#### Task to carry out
For the material below, output exactly the span from the line with "Task: Remove the Activo filter tag" to the line with "Task: Step into next function call", including both, and nothing besides.

#### Dataset records
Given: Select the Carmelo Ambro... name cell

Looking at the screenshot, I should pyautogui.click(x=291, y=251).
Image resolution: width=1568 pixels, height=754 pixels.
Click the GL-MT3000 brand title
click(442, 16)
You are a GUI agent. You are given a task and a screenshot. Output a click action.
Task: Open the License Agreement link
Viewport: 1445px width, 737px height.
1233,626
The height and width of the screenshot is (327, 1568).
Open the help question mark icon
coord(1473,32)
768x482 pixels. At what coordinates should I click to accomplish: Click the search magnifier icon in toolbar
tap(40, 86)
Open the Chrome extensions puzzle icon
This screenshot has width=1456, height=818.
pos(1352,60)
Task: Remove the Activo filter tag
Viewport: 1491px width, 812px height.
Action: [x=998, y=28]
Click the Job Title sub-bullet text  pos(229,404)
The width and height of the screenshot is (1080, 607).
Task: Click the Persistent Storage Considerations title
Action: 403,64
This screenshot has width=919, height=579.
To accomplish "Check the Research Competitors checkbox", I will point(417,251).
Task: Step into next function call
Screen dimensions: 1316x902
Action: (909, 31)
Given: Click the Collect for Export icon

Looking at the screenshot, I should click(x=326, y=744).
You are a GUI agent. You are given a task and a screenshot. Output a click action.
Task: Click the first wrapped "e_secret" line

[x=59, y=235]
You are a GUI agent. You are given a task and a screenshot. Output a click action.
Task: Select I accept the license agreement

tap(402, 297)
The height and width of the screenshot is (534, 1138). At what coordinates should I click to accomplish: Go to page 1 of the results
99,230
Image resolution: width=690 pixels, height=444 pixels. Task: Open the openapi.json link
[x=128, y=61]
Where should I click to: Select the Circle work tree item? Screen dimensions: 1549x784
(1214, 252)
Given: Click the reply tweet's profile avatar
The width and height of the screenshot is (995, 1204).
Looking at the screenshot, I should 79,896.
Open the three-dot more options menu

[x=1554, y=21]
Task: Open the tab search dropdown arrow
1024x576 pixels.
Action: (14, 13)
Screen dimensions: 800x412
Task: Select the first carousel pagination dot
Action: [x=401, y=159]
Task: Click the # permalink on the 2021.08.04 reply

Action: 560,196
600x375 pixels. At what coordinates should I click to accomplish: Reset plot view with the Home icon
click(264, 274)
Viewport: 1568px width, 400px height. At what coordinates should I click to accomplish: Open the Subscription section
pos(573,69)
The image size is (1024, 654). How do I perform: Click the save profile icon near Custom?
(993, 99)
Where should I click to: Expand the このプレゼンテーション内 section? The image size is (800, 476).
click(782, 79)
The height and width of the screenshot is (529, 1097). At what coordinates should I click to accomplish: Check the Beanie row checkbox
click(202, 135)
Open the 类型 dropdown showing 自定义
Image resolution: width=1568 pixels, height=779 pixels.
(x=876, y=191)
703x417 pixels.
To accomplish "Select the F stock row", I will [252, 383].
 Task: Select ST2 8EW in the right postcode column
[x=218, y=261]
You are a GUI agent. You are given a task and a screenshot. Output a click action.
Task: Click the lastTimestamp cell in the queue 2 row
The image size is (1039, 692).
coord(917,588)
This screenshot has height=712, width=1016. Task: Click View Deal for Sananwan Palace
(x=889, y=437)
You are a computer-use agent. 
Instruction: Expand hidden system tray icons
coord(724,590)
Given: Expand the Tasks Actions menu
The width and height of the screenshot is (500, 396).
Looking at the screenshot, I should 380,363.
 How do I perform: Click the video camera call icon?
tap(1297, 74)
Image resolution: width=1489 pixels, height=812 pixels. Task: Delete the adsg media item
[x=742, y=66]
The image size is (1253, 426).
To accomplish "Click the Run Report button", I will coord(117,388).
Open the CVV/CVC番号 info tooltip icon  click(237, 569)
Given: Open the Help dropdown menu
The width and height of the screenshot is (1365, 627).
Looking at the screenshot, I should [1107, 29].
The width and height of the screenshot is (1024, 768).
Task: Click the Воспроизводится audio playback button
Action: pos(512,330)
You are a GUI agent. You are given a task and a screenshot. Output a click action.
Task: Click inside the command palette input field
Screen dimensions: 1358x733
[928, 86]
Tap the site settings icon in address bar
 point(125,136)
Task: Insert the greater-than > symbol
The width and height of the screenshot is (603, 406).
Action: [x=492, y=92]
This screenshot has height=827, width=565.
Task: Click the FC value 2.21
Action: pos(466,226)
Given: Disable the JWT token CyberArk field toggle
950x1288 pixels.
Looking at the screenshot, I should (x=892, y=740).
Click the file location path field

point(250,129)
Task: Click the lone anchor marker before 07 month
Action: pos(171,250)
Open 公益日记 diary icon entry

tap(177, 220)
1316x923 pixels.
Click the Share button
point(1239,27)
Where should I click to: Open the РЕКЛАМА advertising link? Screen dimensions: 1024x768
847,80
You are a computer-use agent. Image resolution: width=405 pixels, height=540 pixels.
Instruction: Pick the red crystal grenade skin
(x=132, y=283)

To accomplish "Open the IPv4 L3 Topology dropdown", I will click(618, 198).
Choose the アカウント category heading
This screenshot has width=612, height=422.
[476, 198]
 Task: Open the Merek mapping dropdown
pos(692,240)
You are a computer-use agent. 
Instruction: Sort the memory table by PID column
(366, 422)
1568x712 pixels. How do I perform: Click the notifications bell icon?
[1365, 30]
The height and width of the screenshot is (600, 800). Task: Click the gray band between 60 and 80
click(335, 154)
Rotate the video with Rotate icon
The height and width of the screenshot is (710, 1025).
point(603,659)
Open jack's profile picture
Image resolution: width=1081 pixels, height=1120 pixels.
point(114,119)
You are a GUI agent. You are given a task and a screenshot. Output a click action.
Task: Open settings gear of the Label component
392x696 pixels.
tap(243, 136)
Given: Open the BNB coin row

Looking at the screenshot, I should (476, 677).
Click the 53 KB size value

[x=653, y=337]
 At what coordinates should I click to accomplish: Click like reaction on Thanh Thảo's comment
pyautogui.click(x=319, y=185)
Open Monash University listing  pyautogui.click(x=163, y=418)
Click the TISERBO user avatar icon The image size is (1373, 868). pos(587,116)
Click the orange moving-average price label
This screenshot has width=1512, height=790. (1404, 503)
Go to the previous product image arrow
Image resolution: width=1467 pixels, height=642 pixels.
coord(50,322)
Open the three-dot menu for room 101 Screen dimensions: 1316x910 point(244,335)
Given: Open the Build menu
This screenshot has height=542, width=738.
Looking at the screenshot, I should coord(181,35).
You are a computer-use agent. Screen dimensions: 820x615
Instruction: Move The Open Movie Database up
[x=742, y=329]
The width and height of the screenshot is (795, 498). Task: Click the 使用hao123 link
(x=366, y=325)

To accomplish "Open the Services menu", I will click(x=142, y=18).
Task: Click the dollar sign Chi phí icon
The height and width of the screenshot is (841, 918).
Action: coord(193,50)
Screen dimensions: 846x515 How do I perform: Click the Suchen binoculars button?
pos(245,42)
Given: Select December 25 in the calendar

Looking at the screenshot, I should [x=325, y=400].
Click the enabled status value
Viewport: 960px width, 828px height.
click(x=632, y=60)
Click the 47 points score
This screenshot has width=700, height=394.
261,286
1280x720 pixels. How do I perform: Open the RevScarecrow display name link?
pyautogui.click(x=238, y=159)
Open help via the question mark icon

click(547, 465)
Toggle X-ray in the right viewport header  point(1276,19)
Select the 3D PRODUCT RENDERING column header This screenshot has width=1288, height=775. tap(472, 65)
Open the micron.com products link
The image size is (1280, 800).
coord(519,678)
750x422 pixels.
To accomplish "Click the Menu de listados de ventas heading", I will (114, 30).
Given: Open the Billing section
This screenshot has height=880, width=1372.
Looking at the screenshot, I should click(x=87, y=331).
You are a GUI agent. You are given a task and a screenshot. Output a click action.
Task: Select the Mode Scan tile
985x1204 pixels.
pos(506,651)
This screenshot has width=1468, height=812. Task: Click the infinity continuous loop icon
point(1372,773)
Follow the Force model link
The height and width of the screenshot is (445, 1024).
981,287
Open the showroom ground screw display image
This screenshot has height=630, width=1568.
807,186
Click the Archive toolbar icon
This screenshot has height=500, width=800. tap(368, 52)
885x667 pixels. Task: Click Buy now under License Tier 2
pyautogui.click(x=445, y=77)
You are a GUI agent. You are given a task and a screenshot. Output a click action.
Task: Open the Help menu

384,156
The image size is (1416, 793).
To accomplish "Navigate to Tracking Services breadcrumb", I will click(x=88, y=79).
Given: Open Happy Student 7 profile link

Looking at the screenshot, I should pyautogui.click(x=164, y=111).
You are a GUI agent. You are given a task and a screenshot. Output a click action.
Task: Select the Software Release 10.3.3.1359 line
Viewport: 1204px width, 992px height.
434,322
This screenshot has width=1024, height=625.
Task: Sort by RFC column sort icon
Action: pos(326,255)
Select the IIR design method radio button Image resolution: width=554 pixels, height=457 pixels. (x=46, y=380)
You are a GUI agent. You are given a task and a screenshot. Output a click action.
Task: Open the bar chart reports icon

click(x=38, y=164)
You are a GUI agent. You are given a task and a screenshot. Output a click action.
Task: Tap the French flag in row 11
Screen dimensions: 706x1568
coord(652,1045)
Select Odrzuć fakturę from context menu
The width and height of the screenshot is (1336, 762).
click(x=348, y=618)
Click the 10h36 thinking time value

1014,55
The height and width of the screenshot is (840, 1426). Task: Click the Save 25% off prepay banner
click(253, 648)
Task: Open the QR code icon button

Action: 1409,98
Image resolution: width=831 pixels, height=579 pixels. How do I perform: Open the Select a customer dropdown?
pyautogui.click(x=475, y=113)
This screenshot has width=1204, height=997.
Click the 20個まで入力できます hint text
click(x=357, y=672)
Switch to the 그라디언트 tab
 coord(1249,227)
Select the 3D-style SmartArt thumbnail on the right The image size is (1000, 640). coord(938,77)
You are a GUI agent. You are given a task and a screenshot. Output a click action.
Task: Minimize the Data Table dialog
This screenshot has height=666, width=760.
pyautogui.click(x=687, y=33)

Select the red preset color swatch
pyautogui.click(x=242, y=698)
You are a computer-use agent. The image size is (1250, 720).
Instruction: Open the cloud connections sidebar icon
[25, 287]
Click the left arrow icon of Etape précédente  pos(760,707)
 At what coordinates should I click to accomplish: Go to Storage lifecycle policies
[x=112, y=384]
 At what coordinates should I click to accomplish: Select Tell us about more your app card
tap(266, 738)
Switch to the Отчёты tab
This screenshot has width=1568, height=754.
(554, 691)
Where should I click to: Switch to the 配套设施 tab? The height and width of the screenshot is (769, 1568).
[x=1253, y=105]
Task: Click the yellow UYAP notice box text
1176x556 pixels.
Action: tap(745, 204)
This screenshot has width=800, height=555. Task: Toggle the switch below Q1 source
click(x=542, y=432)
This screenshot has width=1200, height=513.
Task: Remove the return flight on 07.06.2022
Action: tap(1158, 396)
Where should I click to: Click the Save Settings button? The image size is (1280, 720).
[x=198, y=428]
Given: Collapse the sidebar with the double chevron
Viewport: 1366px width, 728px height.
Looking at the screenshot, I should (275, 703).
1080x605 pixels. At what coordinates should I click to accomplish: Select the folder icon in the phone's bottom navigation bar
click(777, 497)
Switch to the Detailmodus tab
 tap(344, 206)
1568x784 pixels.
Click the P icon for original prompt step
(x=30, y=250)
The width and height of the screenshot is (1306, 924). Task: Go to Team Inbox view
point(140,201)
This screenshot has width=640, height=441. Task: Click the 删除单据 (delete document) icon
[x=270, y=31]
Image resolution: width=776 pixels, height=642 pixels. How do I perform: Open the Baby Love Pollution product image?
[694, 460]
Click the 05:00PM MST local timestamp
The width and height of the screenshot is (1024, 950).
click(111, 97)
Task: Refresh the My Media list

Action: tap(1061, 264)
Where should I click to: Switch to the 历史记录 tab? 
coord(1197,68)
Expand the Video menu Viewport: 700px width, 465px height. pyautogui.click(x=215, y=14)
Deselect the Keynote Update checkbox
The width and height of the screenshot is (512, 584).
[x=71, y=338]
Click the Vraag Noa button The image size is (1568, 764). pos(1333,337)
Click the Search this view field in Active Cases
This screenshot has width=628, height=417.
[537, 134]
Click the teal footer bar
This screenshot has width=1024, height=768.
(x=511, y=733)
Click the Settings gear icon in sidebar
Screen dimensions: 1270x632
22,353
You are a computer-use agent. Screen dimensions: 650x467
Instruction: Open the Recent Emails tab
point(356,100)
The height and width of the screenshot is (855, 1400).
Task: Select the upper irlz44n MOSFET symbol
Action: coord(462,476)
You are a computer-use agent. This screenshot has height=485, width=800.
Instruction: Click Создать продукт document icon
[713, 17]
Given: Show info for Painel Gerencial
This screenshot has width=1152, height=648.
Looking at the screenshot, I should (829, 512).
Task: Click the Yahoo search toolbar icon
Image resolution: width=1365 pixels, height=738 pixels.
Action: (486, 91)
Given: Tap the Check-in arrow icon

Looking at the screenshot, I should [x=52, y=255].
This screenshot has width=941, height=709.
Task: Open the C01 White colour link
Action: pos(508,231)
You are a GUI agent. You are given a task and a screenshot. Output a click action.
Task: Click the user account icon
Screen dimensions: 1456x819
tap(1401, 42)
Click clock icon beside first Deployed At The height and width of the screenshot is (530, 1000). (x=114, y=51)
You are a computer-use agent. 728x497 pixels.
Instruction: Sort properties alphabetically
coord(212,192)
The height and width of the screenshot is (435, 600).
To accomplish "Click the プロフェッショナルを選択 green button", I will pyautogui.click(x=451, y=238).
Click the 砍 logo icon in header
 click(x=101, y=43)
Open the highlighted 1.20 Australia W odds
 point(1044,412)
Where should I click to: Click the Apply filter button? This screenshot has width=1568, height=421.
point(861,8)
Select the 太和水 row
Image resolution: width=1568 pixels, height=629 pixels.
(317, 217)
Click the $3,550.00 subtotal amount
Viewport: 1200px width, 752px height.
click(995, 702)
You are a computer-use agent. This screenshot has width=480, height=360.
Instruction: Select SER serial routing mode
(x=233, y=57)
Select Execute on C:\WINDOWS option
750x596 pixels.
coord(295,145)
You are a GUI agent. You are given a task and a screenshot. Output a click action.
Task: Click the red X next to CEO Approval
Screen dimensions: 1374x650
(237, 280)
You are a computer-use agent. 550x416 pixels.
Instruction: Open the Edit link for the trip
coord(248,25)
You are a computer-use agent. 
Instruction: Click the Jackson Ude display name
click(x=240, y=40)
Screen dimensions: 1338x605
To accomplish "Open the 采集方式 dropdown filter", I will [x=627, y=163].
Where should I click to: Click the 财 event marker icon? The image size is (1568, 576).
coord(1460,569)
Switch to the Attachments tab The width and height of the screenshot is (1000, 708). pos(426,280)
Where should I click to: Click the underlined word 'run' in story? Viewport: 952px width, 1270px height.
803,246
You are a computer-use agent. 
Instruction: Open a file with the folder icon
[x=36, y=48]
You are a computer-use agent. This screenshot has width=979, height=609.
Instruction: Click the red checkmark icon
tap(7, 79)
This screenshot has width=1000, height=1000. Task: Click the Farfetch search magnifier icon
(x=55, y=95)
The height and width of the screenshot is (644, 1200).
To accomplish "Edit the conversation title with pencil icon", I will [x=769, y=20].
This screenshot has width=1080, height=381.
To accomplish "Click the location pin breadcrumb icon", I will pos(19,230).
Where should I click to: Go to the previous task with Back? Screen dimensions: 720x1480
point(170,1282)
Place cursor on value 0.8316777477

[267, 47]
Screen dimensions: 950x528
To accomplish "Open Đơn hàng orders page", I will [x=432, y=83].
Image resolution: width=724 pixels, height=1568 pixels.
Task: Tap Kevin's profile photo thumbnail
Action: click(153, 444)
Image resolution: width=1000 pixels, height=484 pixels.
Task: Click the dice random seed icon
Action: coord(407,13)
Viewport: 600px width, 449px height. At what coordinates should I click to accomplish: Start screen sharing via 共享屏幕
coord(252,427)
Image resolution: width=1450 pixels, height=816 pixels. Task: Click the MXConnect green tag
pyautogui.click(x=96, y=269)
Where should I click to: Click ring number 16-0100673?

#### Solution to this problem
Task: Remove the Activo filter tag
Viewport: 1491px width, 812px height.
Action: [x=998, y=28]
Click the Job Title sub-bullet text  pos(229,404)
The width and height of the screenshot is (1080, 607).
Task: Click the Persistent Storage Considerations title
Action: 403,64
This screenshot has width=919, height=579.
To accomplish "Check the Research Competitors checkbox", I will point(417,251).
Task: Step into next function call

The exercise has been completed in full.